Quby, The Netherlands


Wilder Rodrigues has 25 years of experience developing standalone, distributed and mobile systems. His passion for Artificial Intelligence made him an example of how one can go from Software Engineer to Machine Learning Engineer, give talks, get into competitions and become recognized by the AI community. His involvement with the IBM Watson AI XPRIZE competition has brought him to the AI for Good Summit, in Geneva at the United Nations, as a guest attendee. Wilder is currently Ambassador at the City.A, which is a large community present in 40+ cities.

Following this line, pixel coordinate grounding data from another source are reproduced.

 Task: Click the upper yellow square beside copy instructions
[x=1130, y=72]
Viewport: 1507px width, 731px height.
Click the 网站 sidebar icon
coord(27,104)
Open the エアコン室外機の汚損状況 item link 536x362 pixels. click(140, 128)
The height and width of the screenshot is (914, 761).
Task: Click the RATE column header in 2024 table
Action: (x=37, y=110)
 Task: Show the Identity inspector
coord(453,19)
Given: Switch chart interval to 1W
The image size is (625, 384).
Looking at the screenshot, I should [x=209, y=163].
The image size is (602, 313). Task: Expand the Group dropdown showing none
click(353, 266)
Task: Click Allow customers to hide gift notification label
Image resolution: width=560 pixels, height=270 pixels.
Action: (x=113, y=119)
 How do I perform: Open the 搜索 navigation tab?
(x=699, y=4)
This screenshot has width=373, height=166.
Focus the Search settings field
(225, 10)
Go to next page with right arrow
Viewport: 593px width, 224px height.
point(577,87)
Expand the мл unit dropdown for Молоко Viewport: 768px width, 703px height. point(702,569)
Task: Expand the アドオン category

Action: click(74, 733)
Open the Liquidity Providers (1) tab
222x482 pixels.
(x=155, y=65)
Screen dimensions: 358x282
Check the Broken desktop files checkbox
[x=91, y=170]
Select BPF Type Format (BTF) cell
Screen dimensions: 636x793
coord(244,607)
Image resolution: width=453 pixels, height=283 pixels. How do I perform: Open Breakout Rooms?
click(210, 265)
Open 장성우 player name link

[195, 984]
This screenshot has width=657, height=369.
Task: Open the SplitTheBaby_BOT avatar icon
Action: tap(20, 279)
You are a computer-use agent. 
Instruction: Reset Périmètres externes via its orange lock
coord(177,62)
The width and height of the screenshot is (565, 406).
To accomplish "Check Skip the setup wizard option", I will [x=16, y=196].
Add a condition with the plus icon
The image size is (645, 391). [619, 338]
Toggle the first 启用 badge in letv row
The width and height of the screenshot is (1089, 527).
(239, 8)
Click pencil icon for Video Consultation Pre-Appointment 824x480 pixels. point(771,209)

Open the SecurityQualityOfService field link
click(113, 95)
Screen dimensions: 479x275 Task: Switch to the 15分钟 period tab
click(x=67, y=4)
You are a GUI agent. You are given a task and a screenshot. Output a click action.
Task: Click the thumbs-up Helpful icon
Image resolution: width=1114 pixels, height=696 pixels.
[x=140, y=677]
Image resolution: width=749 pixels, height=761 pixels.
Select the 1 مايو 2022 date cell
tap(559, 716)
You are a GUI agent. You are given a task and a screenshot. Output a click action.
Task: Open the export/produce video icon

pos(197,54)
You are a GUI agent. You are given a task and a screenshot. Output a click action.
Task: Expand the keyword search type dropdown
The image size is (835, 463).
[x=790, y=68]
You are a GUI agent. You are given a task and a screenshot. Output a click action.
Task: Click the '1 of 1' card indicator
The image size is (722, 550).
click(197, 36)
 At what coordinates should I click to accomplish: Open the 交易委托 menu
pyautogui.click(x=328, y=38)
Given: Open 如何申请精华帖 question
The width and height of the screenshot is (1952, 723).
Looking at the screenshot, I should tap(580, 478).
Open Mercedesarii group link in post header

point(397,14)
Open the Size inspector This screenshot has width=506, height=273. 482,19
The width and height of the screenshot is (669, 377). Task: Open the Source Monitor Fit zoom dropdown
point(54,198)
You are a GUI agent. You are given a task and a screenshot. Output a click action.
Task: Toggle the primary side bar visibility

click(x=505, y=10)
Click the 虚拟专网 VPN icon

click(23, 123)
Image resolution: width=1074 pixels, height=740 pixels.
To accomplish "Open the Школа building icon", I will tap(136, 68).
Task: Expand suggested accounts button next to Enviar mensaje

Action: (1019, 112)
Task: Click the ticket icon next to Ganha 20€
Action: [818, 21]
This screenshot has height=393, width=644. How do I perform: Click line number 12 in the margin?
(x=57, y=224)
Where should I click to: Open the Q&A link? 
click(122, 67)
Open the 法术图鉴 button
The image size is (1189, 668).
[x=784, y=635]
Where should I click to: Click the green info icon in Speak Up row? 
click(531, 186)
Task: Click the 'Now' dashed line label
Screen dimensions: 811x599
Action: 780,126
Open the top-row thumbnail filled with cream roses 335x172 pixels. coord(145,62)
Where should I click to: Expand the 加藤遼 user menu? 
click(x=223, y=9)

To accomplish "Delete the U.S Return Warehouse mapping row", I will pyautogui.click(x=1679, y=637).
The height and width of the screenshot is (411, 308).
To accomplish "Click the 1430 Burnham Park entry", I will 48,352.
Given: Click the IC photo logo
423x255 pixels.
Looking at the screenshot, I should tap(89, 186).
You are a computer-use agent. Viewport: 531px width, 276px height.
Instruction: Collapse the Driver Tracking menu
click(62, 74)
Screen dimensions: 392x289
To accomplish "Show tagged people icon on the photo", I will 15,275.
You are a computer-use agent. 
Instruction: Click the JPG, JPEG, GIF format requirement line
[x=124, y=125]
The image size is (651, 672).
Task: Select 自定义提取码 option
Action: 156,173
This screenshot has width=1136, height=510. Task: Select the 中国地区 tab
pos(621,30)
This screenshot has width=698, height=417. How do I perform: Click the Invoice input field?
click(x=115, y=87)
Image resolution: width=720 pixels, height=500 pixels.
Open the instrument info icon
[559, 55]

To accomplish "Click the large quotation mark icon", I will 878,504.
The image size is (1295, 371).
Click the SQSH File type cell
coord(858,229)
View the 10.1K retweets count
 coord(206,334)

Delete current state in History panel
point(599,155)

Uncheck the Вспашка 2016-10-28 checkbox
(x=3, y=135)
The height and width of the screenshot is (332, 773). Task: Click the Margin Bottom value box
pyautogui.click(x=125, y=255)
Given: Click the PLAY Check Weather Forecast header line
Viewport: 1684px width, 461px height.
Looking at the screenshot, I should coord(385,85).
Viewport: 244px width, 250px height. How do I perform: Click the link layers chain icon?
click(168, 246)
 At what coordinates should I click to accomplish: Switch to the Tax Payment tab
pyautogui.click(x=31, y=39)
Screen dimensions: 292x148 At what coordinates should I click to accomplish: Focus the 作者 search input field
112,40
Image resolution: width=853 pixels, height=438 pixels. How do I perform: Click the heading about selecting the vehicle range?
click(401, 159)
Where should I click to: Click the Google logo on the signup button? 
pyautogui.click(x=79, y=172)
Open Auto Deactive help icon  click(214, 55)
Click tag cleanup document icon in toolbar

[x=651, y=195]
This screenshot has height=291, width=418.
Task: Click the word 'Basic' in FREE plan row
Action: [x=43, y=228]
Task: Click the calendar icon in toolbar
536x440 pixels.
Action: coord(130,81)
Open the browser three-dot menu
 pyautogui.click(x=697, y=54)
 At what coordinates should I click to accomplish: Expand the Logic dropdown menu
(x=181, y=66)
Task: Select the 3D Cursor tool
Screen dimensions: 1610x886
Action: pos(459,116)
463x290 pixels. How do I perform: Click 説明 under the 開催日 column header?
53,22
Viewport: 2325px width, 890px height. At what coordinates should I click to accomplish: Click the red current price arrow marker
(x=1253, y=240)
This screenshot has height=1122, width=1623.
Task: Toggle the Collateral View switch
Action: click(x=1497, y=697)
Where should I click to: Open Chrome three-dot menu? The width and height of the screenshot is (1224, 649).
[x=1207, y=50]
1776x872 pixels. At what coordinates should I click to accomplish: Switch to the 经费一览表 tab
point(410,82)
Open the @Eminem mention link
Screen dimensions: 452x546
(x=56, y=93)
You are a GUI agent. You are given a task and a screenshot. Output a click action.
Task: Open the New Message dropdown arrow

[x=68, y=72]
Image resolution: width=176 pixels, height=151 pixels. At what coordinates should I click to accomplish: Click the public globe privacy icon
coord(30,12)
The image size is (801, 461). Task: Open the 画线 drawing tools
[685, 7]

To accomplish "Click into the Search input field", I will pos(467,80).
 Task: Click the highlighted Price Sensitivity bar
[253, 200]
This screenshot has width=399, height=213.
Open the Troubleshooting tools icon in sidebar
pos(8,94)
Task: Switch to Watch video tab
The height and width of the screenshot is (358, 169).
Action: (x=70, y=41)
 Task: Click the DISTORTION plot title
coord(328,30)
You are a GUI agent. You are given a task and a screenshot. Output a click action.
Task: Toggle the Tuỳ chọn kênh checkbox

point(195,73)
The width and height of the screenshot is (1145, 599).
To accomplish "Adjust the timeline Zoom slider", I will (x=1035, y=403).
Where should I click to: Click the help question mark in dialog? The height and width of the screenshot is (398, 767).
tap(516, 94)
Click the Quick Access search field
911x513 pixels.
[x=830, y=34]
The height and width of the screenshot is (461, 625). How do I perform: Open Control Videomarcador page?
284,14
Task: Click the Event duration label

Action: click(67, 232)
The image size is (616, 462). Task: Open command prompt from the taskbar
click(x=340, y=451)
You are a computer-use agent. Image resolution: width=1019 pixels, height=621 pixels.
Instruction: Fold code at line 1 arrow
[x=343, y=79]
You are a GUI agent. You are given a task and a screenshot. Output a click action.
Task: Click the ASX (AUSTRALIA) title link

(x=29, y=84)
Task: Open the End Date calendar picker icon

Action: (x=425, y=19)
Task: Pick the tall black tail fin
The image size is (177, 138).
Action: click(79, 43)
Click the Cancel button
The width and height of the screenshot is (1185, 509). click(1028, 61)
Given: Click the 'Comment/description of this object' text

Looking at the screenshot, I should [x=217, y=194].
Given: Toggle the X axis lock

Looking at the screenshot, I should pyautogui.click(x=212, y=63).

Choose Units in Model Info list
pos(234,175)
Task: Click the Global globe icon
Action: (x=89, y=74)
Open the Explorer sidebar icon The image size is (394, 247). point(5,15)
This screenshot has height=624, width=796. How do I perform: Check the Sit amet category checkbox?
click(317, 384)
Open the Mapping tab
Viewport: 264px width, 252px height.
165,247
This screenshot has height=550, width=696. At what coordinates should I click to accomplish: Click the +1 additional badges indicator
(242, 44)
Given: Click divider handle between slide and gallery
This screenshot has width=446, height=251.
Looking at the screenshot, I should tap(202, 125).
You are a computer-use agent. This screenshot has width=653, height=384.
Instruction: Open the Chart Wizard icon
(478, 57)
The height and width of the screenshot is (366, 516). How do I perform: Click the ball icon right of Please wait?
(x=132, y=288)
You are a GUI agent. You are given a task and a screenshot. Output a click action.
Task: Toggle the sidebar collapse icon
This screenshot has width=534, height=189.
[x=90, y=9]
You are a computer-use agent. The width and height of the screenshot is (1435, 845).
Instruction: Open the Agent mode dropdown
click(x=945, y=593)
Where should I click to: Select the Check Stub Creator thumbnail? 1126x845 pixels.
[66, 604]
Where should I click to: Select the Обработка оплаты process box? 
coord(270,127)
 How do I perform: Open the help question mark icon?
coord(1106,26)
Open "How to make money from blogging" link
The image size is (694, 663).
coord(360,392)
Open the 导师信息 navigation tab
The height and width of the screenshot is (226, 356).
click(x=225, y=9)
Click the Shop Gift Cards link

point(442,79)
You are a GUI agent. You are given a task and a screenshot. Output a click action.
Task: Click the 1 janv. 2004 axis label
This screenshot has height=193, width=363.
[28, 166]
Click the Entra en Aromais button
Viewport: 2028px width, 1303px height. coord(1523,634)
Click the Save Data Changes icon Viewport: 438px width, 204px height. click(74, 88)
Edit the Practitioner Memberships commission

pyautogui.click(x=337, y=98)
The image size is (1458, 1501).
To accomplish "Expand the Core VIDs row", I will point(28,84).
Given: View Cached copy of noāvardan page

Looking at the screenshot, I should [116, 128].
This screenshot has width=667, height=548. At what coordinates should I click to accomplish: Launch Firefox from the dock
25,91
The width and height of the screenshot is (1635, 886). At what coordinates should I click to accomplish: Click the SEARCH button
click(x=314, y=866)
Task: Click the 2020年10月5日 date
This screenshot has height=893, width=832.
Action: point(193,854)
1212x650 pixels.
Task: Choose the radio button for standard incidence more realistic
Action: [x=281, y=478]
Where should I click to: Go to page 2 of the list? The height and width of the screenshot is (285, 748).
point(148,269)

Machine Learning for Software Engineers


The advancements in the achieved in the past 20 years with respect to Artificial Intelligence, plus the increase and availability of compute power, has created a new are of interest for Software Engineers, IT Specialists and Researchers.
It’s amazing that within 2 decades we went from postcode recognition to self-driving cars within 20 years. But when it comes to jobs, how can traditional Software Engineers get their hands on that slice of the cake?
In this workshop, we will cover the basics aspects of Artificial Intelligence, moving on to Neural Networks and theirs flavors, from shallow to deep neural net to work with both Image and Text Classification.


1. Theory

Artificial Intelligence

  • How it all started.
  • When it froze down during its Winters.
  • A new hope: Back Propagation.
  • A new flavor: Convolutional Neural Networks.

Machine Learning

  • With data becoming available, the need for optimisation kicked in.

Deep Learning

  • Traditional models can no longer suffice.

2. Practice 1

Building a Neural Network for Image Classification

Aspects to cover:

  • Bias / Variance
  • Underfitting / Overfitting
  • Loss Function
  • Gradient Descent
  • Learning Rate
  • Fully Connected Layers

Building a Deep Neural Network for Image Classification

Aspects to cover:

  • Mini-batch
  • Regularization
  • Gradient Optimizers
  • Model Checkpoints
  • Early StoppingBuilding a Deep Neural Network for Image Classification

Building a Convolutional Neural Network for Image Classification

Aspects to cover:

  • Kernel size
  • Strides
  • Pooling layers

3. Practice 2

Word Representation in Vector Space

Aspects to cover:

  • Word2Vec
  • Sentiment Analysis

Building a Deep Neural Network for Text Analysis

Aspects to cover:

  • Embedding Layer
  • Spacial Dropout

Building a Convolutional Neural Network for Text Analysis

  • 1D Convolutions

Target Audience

This workshop is target to Software Engineers willing to learn more about the existing developments surrounding Artificial Intelligence, with respect to Deep Learning, and that already have some knowledge about Python and Docker.

All the material and code will be offered in the form of Jupyter notebooks and a Docker image, so the attendees won’t need to install any dependencies on their machines.

 Course Prerequisites

Concerning hardware, it is expected for the attendees to have a 16GB RAM machine, either Windows or MacBook, with an i7 Intel processor and 50GB of free disk space.